As described in Shreemad Bhagvat Geeta, due to Dhyana of Vishayas, one gets affiliated to them and when his desire is not fulfilled he gets caught by anger. In Rajasika persons, this affiliation/Sanga is not too strong, rather it is fluctuating due to instability of Raja, while in Tamasika Purushas, this desire or Kama is very strong and obligatory. So, when they do not get the desired thing, they get irate and the sternness of their anger is so much severe that it may lead to Sammoha. Thus, Krodha due to Tama includes Avarana of Buddhi, Dhruti, and Smruti which can be ruptured through Teekshnata of dravyas like Shunthi.
The PS group showed marked effect on all the above-narrated Manobhavas as Avajaya of Mana due to Udeerana of Sattva is the real treatment for all undesired psychological states.
On Vataja Lakshanas: In Vishtambha, Shunthi showed 31.8% relief, i.e. highly significant, while in Sadanam and Angamarda, PS group showed 35.3% relief, both of which are statistically highly significant.
Trance causes relaxation of muscles and it also stops inputs of grief and pain from reaching the brain. Thus, it shows better result on muscular pain. That is why it showed good effect on Angamarda. It also subsided Prushthagraha and Katigraha by 55.9% and 47.9%, respectively, which are statistically highly significant. Sometimes, during trance, the person tries to control his muscles from getting relaxed. This action is performed by conscious mind. It results ultimately into headache, neck stiffness, etc. So, in PS group, Shiraso ruk did not improve; rather, it had been increased which shows patient's active involvement in the procedure of trance. Shunthi has shown significant effect on Shiraso ruk. On Pravahanam, none of the groups showed significant effect, while on Vibandha, group S showed statistically significant effect.

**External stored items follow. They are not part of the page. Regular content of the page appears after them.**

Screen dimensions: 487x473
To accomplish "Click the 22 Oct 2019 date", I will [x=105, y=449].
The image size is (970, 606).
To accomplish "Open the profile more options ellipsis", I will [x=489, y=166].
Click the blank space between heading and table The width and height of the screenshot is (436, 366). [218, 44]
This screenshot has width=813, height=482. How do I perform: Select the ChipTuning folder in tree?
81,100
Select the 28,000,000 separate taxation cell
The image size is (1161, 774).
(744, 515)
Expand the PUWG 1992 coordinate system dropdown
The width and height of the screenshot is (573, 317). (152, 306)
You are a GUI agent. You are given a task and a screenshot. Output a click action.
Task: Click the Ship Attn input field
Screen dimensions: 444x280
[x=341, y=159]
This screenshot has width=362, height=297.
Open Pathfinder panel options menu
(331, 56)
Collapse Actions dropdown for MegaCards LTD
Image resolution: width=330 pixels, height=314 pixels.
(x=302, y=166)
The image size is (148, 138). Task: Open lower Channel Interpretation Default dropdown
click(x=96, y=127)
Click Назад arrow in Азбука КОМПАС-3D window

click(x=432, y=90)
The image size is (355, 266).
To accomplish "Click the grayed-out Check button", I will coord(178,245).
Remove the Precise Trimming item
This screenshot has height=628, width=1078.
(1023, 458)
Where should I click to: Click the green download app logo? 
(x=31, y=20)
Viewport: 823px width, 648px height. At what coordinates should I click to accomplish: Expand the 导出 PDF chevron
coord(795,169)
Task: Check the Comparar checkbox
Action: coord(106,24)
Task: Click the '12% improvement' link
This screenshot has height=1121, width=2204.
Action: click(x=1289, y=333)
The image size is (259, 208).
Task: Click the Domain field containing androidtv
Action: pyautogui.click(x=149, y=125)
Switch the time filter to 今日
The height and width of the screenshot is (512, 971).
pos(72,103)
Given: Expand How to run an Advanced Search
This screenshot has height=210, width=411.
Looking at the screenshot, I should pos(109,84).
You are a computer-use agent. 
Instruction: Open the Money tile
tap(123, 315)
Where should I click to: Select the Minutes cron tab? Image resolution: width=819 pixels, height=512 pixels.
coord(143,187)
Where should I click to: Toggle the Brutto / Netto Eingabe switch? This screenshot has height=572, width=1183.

On Pittaja Lakshanas: On Ateesara, Shunthi showed maximum 62.5% effect, but it is statistically insignificant; while PS group showed significant, i.e. 50%, relief in Ateesara. Shunthi shows this effect due to its Grahi Guna, while Sattvavajaya acts on negative emotions and anxiety causing stimulation which increases peristalsis movement. On Jvara, PS group showed significant effect, i.e. 11.1%. Both the groups showed significant effect on Bhrama, between which PS group showed maximum, i.e. 58.3%, relief.
On Kaphaja Lakshanas: Shunthi showed maximum, i.e. 55.6%, improvement in Chhardi which is statistically significant, while in Arochaka it showed 51.4% relief which is highly significant. Both the effects might be because of Kaphashamaka and Pachana properties of Shunthi. On Avipaka, only PS group showed significant effect, i.e. 27.2%. In Manasa-Dosha Ajeerna, Avipaka is caused mainly due to Agnimandhya for which certain emotions are responsible. Sattvavajaya acts on these particular Bhavas. This may be the cause of its better results in curing Avipaka.
Shunthi did not show comparatively much effect on any of the Shareera or Manasa Doshas. PS group showed maximum effect on Pitta, i.e. 39.9%, and on Manasa Dosha-Tama, i.e. 29.03%, [Chart 1].
Complete remission was found in none of the patients in PS group, while in S group 7.69% of the patients got complete relief. Moderate improvement was found in maximum, i.e. 42.86%, of the patients belonging to PS group, while in groups, mild improvement was found in maximum number of the patients, i.e. 53.85%. In S and PS groups, the number of uncured patients was 23.08% and 28.57%, respectively [Table 6].